Lack of immediate visibility and physicality of digital money reduces the psychological barrier to spending, leading to increased impulse purchases this phenomenon is sometimes called spendception. Spendception is union of two words spending + deception.
3. Impact of Digital Payments on Spending Behavior Patterns
3.1 Increased Frequency and Volume of Spending
Digital payments made spending easy and convenient. This easiness and convenience has made digital payments more frequent.
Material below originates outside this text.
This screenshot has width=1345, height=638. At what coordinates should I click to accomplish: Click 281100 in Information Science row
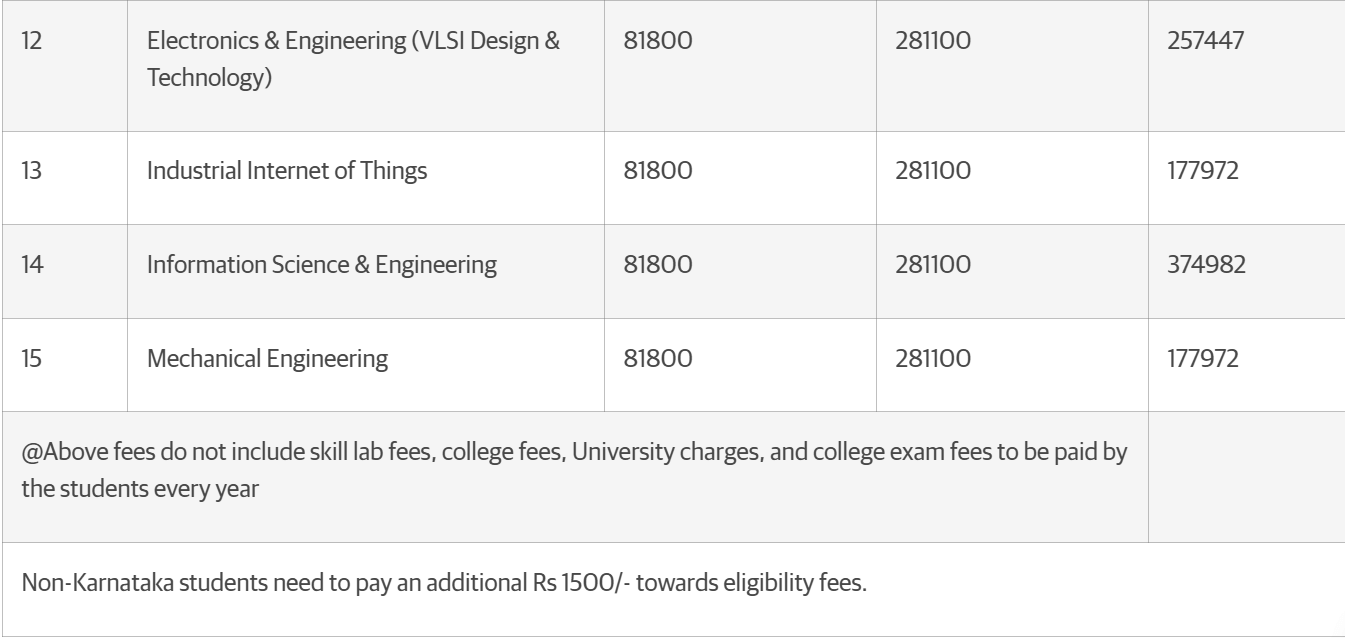933,265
Various studies suggests that because of digital payments spender are spending more money when compared their digital transactions with cash transactions.2
Small size transactions: Digital payments has boosted small value transactions such as paying for a cup of coffee/tea or paying fare to auto rickshaw/bus.
Category change: Swiggy, Zomato (Food category) Amazon, Flipkart (E commerce category) has seen significant growth because of digital payments. Customer can pay instantaneously and conveniently.
3.2 Unplanned and Impulsive Buying:
The convenience of use like QR code scanner, one click payment etc give encouragement to payer to spend spontaneously and impulsive buying happens.
Research shows that 43% of users make impulsive purchases sometimes, and 31% do so very often, resulting in over 70% of users experiencing some level of unplanned spending.3
Automated subscription: Automatic payment for the subscription has risen due to automated procedure. Sometime the payer forgets to unsubscribe and renewal payment for subscription gets deducted automatically.
3.3 The "Cashless" Effect and Budget Mismanagement
Many individuals struggle with financial tracking, finding it harder to monitor their expenses due to the intangible nature of digital transactions.